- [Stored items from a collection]
▬▬▬▬▬▬▬▬▬▬

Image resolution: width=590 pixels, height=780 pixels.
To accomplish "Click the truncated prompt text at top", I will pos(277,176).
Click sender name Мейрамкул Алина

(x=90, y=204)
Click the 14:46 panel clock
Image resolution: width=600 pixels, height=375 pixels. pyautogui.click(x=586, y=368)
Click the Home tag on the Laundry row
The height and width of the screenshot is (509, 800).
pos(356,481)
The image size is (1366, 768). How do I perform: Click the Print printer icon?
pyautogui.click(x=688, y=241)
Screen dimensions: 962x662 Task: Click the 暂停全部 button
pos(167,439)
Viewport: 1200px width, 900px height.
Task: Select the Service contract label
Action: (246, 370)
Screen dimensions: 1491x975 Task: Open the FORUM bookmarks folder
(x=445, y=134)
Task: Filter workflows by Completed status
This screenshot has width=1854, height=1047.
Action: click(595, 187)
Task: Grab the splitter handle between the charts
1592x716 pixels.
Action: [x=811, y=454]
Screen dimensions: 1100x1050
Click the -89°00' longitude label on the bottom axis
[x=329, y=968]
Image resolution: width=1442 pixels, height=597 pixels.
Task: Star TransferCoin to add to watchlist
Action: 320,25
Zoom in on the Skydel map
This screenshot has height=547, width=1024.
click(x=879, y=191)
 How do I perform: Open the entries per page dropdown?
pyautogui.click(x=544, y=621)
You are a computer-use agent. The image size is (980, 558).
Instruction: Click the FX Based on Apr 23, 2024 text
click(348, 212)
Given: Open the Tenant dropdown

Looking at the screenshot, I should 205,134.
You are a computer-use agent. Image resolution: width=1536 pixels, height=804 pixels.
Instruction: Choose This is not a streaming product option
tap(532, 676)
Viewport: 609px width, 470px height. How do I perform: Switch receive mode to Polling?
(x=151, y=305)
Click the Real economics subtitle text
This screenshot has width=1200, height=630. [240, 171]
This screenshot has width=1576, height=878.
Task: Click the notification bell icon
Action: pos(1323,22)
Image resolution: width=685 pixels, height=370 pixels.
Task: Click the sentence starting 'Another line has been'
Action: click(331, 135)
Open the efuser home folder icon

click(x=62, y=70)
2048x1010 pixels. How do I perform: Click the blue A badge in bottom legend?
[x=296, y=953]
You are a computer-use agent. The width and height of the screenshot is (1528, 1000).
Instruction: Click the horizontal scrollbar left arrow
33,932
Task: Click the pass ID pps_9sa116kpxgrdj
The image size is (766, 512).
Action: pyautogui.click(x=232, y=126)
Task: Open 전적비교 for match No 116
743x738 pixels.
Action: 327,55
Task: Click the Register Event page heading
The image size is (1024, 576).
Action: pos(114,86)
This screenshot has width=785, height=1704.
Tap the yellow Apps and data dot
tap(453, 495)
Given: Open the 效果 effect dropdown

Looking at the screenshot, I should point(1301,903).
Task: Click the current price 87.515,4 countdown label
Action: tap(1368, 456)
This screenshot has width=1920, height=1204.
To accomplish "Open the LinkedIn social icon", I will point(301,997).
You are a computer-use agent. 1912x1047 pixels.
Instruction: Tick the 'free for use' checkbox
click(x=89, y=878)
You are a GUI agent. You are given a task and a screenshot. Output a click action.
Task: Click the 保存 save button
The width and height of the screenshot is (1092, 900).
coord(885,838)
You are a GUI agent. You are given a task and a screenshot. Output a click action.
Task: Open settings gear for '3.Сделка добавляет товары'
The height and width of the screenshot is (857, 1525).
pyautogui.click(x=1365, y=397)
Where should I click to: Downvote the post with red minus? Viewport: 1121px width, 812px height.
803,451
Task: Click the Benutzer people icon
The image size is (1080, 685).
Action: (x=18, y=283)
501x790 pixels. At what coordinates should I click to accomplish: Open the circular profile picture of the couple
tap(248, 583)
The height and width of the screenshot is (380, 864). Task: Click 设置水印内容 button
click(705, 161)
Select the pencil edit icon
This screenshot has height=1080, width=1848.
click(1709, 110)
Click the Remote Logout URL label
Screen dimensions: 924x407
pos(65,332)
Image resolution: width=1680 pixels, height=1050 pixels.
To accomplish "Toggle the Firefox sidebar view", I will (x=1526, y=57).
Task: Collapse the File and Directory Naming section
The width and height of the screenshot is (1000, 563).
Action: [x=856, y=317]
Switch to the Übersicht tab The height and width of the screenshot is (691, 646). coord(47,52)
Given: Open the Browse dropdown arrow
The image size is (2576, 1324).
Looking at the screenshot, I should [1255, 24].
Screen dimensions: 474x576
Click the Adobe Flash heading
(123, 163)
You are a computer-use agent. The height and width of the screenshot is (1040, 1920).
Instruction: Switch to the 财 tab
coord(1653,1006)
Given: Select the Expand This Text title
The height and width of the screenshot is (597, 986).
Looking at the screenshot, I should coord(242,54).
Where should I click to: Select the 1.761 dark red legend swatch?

▬▬▬▬▬▬▬▬▬▬

- [Exercise prompt]
Reproduce the listing above, changing every occurrence of "dropdown" to "menu" and leaving everything else as it stands.

- [Answer to the exercise]
Image resolution: width=590 pixels, height=780 pixels.
To accomplish "Click the truncated prompt text at top", I will pos(277,176).
Click sender name Мейрамкул Алина

(x=90, y=204)
Click the 14:46 panel clock
Image resolution: width=600 pixels, height=375 pixels. pyautogui.click(x=586, y=368)
Click the Home tag on the Laundry row
The height and width of the screenshot is (509, 800).
pos(356,481)
The image size is (1366, 768). How do I perform: Click the Print printer icon?
pyautogui.click(x=688, y=241)
Screen dimensions: 962x662 Task: Click the 暂停全部 button
pos(167,439)
Viewport: 1200px width, 900px height.
Task: Select the Service contract label
Action: (246, 370)
Screen dimensions: 1491x975 Task: Open the FORUM bookmarks folder
(x=445, y=134)
Task: Filter workflows by Completed status
This screenshot has width=1854, height=1047.
Action: click(595, 187)
Task: Grab the splitter handle between the charts
1592x716 pixels.
Action: [x=811, y=454]
Screen dimensions: 1100x1050
Click the -89°00' longitude label on the bottom axis
[x=329, y=968]
Image resolution: width=1442 pixels, height=597 pixels.
Task: Star TransferCoin to add to watchlist
Action: 320,25
Zoom in on the Skydel map
This screenshot has height=547, width=1024.
click(x=879, y=191)
 How do I perform: Open the entries per page menu?
pyautogui.click(x=544, y=621)
You are a computer-use agent. The image size is (980, 558).
Instruction: Click the FX Based on Apr 23, 2024 text
click(348, 212)
Given: Open the Tenant menu

Looking at the screenshot, I should 205,134.
You are a computer-use agent. Image resolution: width=1536 pixels, height=804 pixels.
Instruction: Choose This is not a streaming product option
tap(532, 676)
Viewport: 609px width, 470px height. How do I perform: Switch receive mode to Polling?
(x=151, y=305)
Click the Real economics subtitle text
This screenshot has width=1200, height=630. [240, 171]
This screenshot has width=1576, height=878.
Task: Click the notification bell icon
Action: pos(1323,22)
Image resolution: width=685 pixels, height=370 pixels.
Task: Click the sentence starting 'Another line has been'
Action: click(331, 135)
Open the efuser home folder icon

click(x=62, y=70)
2048x1010 pixels. How do I perform: Click the blue A badge in bottom legend?
[x=296, y=953]
You are a computer-use agent. The width and height of the screenshot is (1528, 1000).
Instruction: Click the horizontal scrollbar left arrow
33,932
Task: Click the pass ID pps_9sa116kpxgrdj
The image size is (766, 512).
Action: pyautogui.click(x=232, y=126)
Task: Open 전적비교 for match No 116
743x738 pixels.
Action: 327,55
Task: Click the Register Event page heading
The image size is (1024, 576).
Action: pos(114,86)
This screenshot has width=785, height=1704.
Tap the yellow Apps and data dot
tap(453, 495)
Given: Open the 效果 effect menu

Looking at the screenshot, I should point(1301,903).
Task: Click the current price 87.515,4 countdown label
Action: tap(1368, 456)
This screenshot has width=1920, height=1204.
To accomplish "Open the LinkedIn social icon", I will point(301,997).
You are a computer-use agent. 1912x1047 pixels.
Instruction: Tick the 'free for use' checkbox
click(x=89, y=878)
You are a GUI agent. You are given a task and a screenshot. Output a click action.
Task: Click the 保存 save button
The width and height of the screenshot is (1092, 900).
coord(885,838)
You are a GUI agent. You are given a task and a screenshot. Output a click action.
Task: Open settings gear for '3.Сделка добавляет товары'
The height and width of the screenshot is (857, 1525).
pyautogui.click(x=1365, y=397)
Where should I click to: Downvote the post with red minus? Viewport: 1121px width, 812px height.
803,451
Task: Click the Benutzer people icon
The image size is (1080, 685).
Action: (x=18, y=283)
501x790 pixels. At what coordinates should I click to accomplish: Open the circular profile picture of the couple
tap(248, 583)
The height and width of the screenshot is (380, 864). Task: Click 设置水印内容 button
click(705, 161)
Select the pencil edit icon
This screenshot has height=1080, width=1848.
click(1709, 110)
Click the Remote Logout URL label
Screen dimensions: 924x407
pos(65,332)
Image resolution: width=1680 pixels, height=1050 pixels.
To accomplish "Toggle the Firefox sidebar view", I will (x=1526, y=57).
Task: Collapse the File and Directory Naming section
The width and height of the screenshot is (1000, 563).
Action: [x=856, y=317]
Switch to the Übersicht tab The height and width of the screenshot is (691, 646). coord(47,52)
Given: Open the Browse menu arrow
The image size is (2576, 1324).
Looking at the screenshot, I should [1255, 24].
Screen dimensions: 474x576
Click the Adobe Flash heading
(123, 163)
You are a computer-use agent. The height and width of the screenshot is (1040, 1920).
Instruction: Switch to the 财 tab
coord(1653,1006)
Given: Select the Expand This Text title
The height and width of the screenshot is (597, 986).
Looking at the screenshot, I should coord(242,54).
Where should I click to: Select the 1.761 dark red legend swatch?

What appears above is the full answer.